Hey again! :) Sorry for the delay of this but life kind of happened ;) Well I at least decided to sit down and finish writing chapter 2. I will try to have regular updates from now on. Also I feel the need to apologize beforehand about the quality of this chapter, my little brother was in the room while I was writing and it got pretty hard to concentrate :/ If you have any questions feel free to ask :D Btw I don't own any of these characters or anything else for that matter. Okay, hope you enjoy.

My heart has never pounded as fast in my chest as when I am running down the corridor towards Blaine's hospital room. Everything around me stops to matter and it slows down when I see the sign for room 802. Even though I have been still for hours I run as fast as my tired legs can take me to the room. I don't waste a second before I throw the door open and scurry inside.

The first thing I notice is how tiny my Blaine looks, broken and bruised. I am instantly reminded of the night I found him outside my door, how small he was and how fragile he seemed. There is a lump in my throat as I try and hold back the tears threatening to fall, but it is not tears of sadness but rather relief that I didn't lose him, that he's still here though I couldn't be there to save him from himself.

"Hey there champ.
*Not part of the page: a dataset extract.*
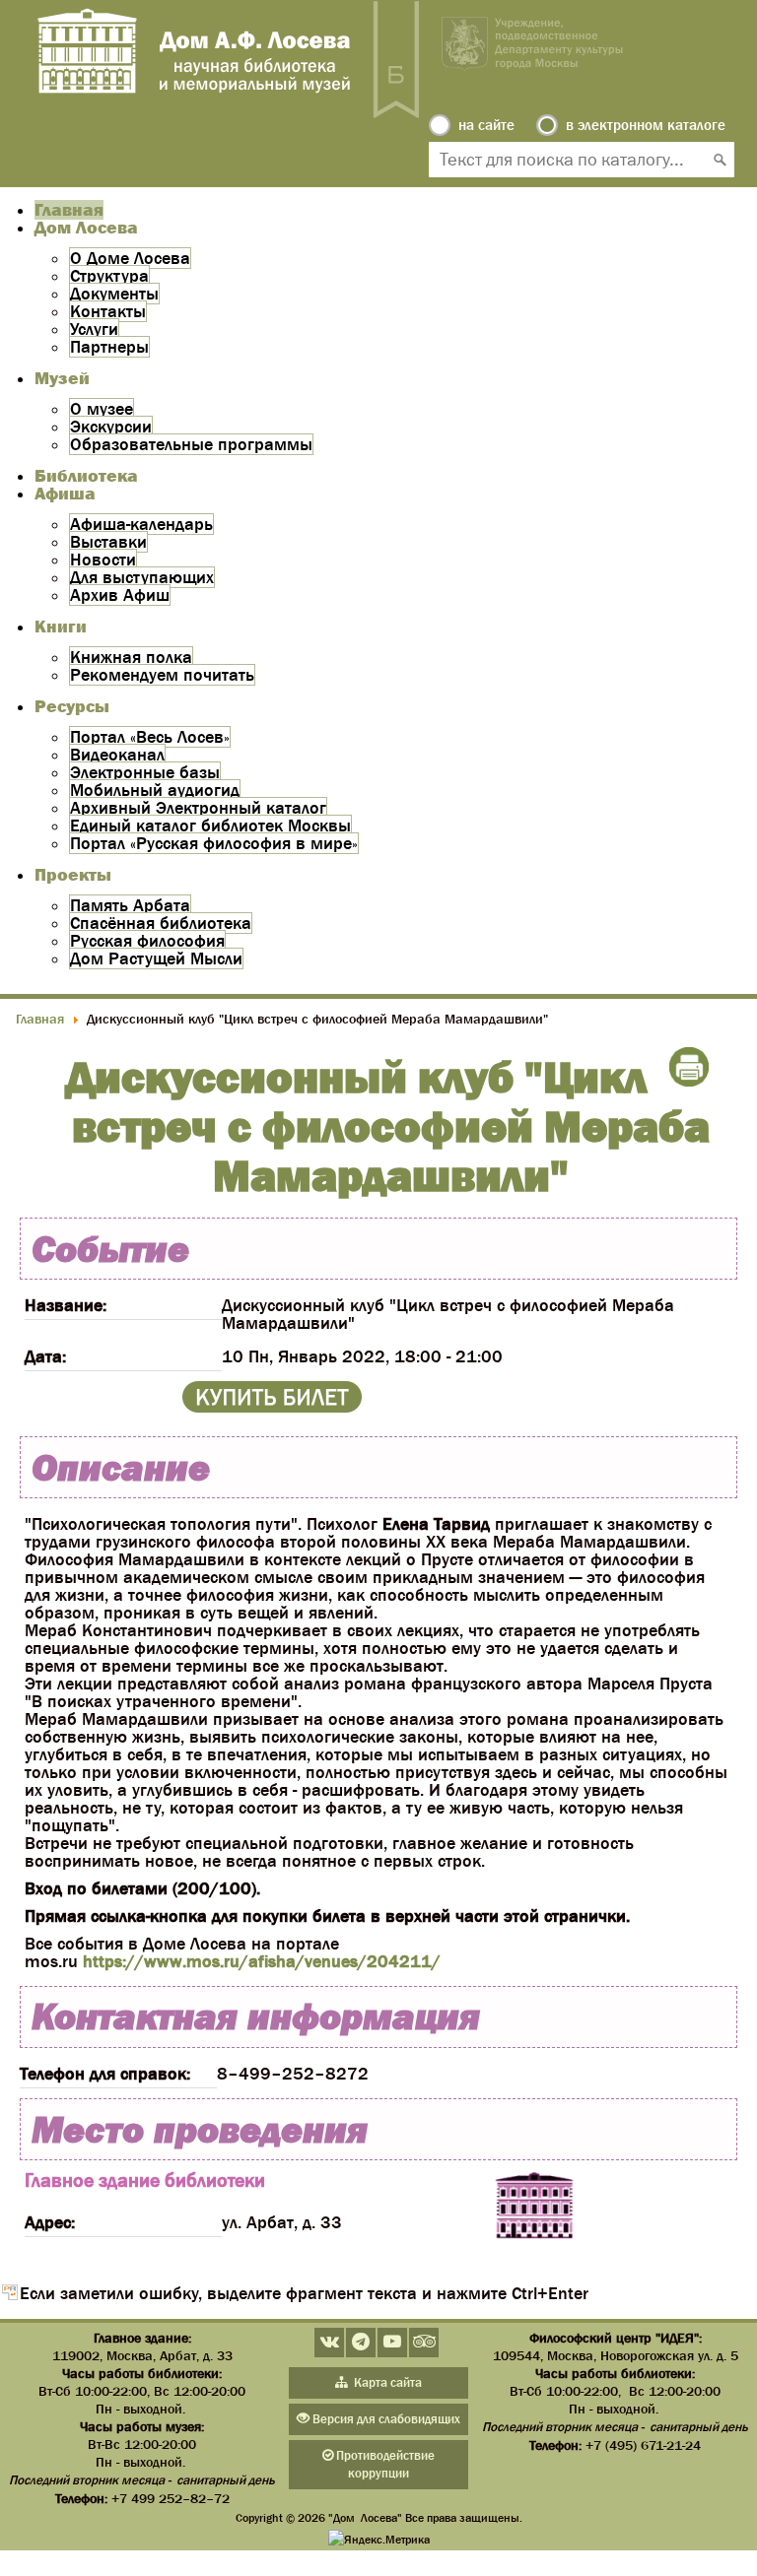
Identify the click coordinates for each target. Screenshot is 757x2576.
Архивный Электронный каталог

How'ya doing?" I utter nervously taking a hesitant step forward. Blaine's head snap up at the sound of my voice and his golden hazel eyes start to brim up with tears.

"D-dad, I'm so so so s-sorry" Blaine whimpers and I run forward and wrap my arms around him as gently as I can while wearing an iron suit.

"shh Blaine it's okay, you're okay. Just never scare me like this again, you know I can't live without you kiddo. Neither can Pepper, Happy or anyone you've ever met. Whatever is hurting you, I promise we can work through it together, as long as you never hurt yourself again okay?" I whisper in to my sons curly hair, rocking him back and forth as I talk. After I'm done talking I feel Blaine nod his head against my shoulder and a whispered "okay", then he pulls away and sits back, but he interlocks his hands with one of mine.

After sitting in silence for some time Blaine shakes his head softly and then says:

"I assume that you now want to know why I tried to kill myself?"

"Yeah I would appreciate that as a matter of fact" Though I say it in a joking matter I feel my pulse speed up at the prospect of getting to know what has caused my son to try and take his life.

"Well it's kind of a long story so get comfortable" Blaine says and I shift in my seat. When I look up I see Blaine staring at me expectantly so I nod for him to go a head. As I lean back and get ready to hear what is probably going to be one of the worst stories of my life I can't help but thinking that my suit has never felt as much of a burden as now. Knowing that I was of doing my duties as iron man while failing my duties as a father hits me hard.

It shines like silver, is my first thought when I exits the so called Allikar*. I find it strange that it hasn't changed since last I was here, that even though so much has changed it still remained the same. Remembering all those times I ran around here as a child with Odin looking on from a distance as Thor continue to try and catch me to no avail.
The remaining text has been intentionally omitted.